The paper leads to two conclusions of concern for corporate IT departments and the RIAA. First, reigning in peer-to-peer activities will require a real investment in purchasing and deploying third-party software solutions, unwelcome news for network administrators facing tight budgets and overburdened with other network security issues - just ask the RIAA which just can't seem to keep their website online.

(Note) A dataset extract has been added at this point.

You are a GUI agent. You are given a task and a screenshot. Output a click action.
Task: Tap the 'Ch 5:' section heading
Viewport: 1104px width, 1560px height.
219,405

The second, more worrisome conclusion is how file sharing systems have quickly evolved to "sidestep traditional techniques to block or throttle their communications." Marc Morin, co-founder and CTO of Sandvine noted: "Managing the way this generation of P2P application impacts the network requires techniques that are nimble enough to facilitate easy re-engineering. They must evolve in lockstep with future versions of P2P clients and changes to their underlying protocols." At its worst, one could imagine a tech war akin to what's been seen with virus attacks where security experts and administrators fight a catch-up game against ever-improved intrusions.
The alternative, of course, is providing music fans with a legitimate alternative to unrestricted systems like KazAa, a challenge seized by Woodstock Systems which introduced its Personal Digital Server (PDS) media player with powerful p2p file lending ability. Woodstock claims the system sidesteps the legal quagmire that's plagued other p2p applications by restricting access to files to a smaller groups of friends, family, and co-workers; thus protected under fair use much as the VCR is. The system also turns file sharing into file lending by streaming in real time the media to the recipient's PC, thus limiting distribution to that group of permitted users.